:: TEXTE RETENU
Le système actuel dépend plus des flux et de la circulation que des centres de production. Le blocage des flux est donc l’outil stratégique le plus efficace. Qui ouvre des perspectives nouvelles - à condition de se placer dans une perspective de soulèvement. L’analyse de Mathieu Burnel, l’un du groupe dit de Tarnac.

Mathieu Burnel a été l’un des huit prévenus de l’affaire dite de Tarnac.

Mathieu Burnel, en 2014.


Reporterre - Des raffineries bloquées, des centrales nucléaires au ralenti.... Comment interpréter ce blocage ?

Mathieu Burnel - On hérite en France d’une tradition politique issue du mouvement ouvrier, avec cette idée qu’en cas de lutte, le premier point d’appui se trouve dans l’usine. Autrement dit, c’est en stoppant le travail que l’on renverse le rapport de force avec la bourgeoisie. L’idée centrale est que le pouvoir se tient autour de la production, et que la structure sociale à la tête de la lutte, ce sont les ouvriers. Dans une certaine mesure, nous sommes toujours dans cette vision.

Pour autant, le capitalisme, en tant qu’infrastructure et organisation sociale, a beaucoup évolué. Ce qui produit de la valeur aujourd’hui, ce n’est plus la production de biens, c’est leur circulation. Le système se tient et se maintient par la dépendance dans laquelle nous sommes vis-à-vis de ces infrastructures de transports, d’énergie, de communication.

Et les gens le comprennent bien : il y a une conscience quasi spontanée que le pouvoir n’est plus dans les sphères politiques – le gouvernement, l’assemblée – mais dans les flux. En 2006, dans les manifestations anti-CPE, on pouvait déjà voir des pancartes type « Ce monde tient par les flux, bloquons tout ! ». Le rapport de force avec le pouvoir semble désormais passer par le blocage : Occupy Wall Street bloque le pont de Brooklin à New York, le mouvement Black lives matter bloque les autoroutes...
::::
:: DONNÉES FOURNIES
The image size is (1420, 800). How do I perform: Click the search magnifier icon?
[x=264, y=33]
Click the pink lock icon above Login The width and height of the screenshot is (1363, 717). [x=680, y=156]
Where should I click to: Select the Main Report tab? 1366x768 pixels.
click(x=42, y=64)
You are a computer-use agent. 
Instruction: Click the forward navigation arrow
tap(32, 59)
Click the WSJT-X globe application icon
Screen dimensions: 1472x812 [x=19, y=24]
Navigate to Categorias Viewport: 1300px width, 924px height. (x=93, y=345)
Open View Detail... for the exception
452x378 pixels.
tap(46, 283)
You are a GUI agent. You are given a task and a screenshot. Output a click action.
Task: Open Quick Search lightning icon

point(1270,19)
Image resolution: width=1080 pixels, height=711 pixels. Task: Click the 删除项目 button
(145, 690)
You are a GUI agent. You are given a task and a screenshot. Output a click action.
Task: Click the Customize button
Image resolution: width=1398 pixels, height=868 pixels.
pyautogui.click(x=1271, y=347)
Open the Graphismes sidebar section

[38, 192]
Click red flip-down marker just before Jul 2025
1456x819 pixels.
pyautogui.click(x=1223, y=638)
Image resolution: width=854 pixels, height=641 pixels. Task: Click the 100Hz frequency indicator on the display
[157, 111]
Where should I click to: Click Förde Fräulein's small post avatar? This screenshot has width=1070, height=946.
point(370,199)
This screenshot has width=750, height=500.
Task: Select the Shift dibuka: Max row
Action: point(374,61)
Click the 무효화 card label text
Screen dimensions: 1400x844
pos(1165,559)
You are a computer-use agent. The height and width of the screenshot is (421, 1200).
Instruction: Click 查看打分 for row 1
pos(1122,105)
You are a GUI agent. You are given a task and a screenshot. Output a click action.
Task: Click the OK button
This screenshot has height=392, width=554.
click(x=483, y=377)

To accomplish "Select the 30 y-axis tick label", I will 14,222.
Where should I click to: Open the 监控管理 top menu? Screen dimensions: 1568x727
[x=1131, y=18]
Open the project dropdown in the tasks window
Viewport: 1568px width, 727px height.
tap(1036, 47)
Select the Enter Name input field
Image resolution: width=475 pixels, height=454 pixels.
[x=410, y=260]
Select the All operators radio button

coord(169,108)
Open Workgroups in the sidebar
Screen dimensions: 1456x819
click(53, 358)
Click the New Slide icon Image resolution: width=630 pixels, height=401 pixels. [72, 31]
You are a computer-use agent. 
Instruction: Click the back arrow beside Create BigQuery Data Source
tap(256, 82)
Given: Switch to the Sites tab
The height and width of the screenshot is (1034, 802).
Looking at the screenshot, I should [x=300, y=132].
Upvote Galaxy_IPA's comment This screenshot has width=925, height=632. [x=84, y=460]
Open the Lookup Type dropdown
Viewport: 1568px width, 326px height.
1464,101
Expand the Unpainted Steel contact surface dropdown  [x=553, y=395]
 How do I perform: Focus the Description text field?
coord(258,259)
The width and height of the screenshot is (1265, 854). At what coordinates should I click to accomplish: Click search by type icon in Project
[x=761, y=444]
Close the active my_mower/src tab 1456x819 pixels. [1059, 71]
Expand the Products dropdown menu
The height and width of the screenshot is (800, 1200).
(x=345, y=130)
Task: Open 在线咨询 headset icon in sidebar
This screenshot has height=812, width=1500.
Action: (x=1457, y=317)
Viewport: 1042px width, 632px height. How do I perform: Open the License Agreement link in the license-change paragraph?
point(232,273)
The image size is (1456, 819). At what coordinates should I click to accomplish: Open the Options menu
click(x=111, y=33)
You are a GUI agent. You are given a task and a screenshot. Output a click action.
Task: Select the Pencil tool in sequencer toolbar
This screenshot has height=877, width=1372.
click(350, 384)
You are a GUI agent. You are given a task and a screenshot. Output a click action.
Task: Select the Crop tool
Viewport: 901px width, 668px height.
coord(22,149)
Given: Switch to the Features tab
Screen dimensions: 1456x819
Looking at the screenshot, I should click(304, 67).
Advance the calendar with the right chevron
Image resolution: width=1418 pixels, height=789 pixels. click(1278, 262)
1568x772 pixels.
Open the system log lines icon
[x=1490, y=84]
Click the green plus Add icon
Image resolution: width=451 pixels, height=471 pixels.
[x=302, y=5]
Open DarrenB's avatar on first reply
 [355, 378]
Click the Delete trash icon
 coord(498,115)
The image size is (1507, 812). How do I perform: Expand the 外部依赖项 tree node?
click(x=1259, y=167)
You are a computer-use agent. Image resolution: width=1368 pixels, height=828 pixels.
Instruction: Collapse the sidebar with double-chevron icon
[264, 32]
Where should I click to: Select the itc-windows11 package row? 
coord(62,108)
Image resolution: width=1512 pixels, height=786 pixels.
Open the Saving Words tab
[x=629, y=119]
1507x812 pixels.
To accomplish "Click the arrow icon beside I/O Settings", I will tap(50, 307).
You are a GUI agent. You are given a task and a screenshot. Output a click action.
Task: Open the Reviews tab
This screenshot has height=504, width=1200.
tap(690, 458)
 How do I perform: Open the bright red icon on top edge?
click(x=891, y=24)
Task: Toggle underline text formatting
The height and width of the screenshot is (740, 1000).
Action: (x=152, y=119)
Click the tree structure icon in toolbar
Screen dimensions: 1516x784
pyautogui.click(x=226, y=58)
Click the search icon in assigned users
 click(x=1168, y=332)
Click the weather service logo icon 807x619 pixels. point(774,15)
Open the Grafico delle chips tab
::::
TRAVAIL DEMANDÉ.
**a.** Reproduisez à l'identique le passage de l'entretien sur le blocage des flux qui va de « Pour autant, le » à « d’énergie, de communication. ».
**b.** D'après l'entretien sur le blocage des flux, qu'est-ce qui produit de la valeur aujourd'hui ?

SOLUTIONS ATTENDUES.
**a.**
Pour autant, le capitalisme, en tant qu’infrastructure et organisation sociale, a beaucoup évolué. Ce qui produit de la valeur aujourd’hui, ce n’est plus la production de biens, c’est leur circulation. Le système se tient et se maintient par la dépendance dans laquelle nous sommes vis-à-vis de ces infrastructures de transports, d’énergie, de communication.

**b.** Ce n'est plus la production de biens, mais leur circulation.